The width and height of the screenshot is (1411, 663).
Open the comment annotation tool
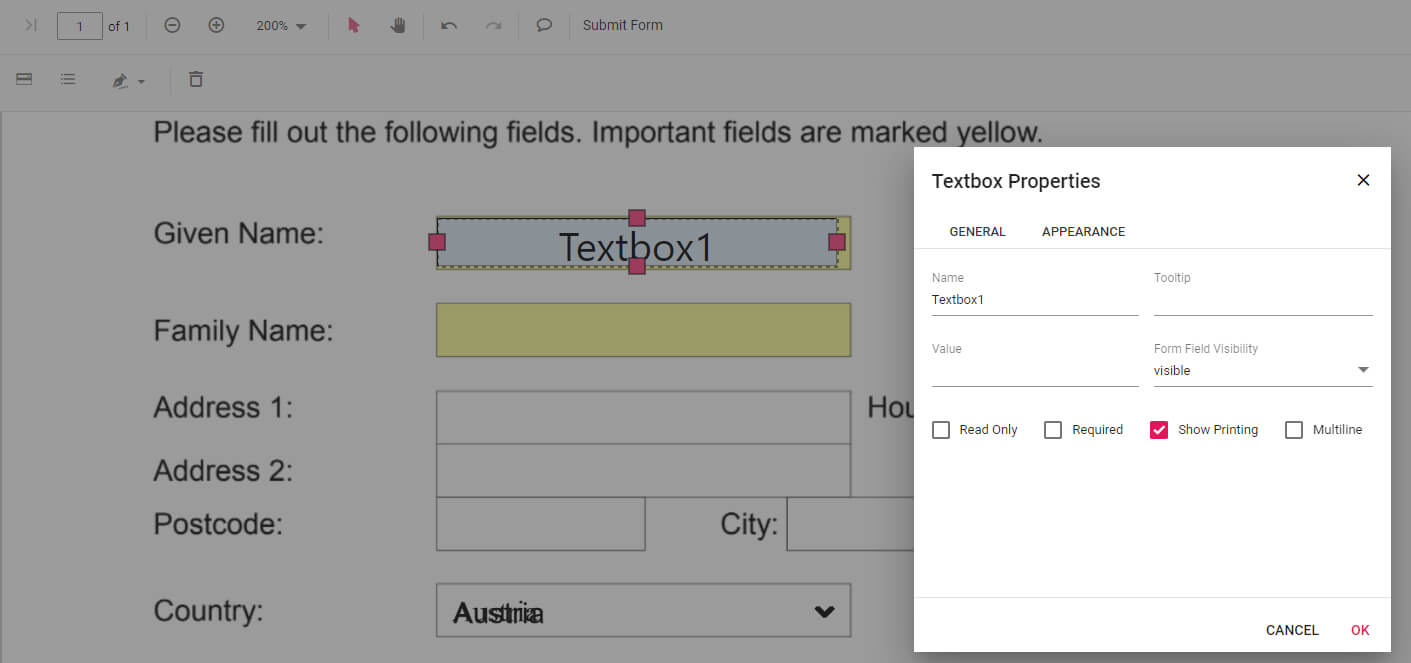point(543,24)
---
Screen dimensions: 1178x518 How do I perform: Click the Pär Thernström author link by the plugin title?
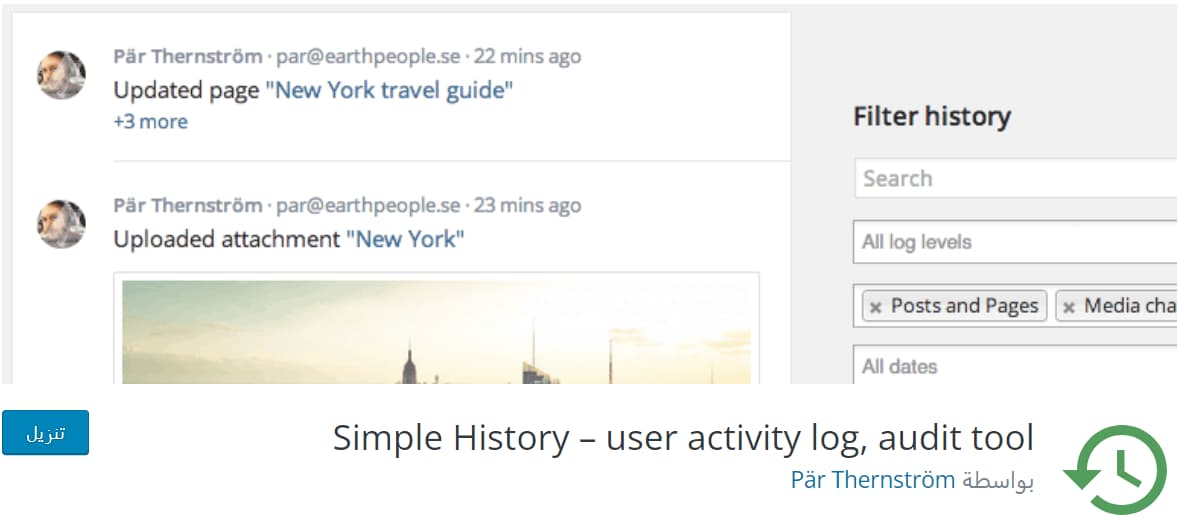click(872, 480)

### THE EXERCISE
Recast the listing from the line with "The width and" up to and including the line with "point(543,24)" as a JSON list of strings, one string per line, with blank lines left out. Leave the pictures out of the answer.

### TASK OUTPUT
[
  "The width and height of the screenshot is (1411, 663).",
  "Open the comment annotation tool",
  "point(543,24)"
]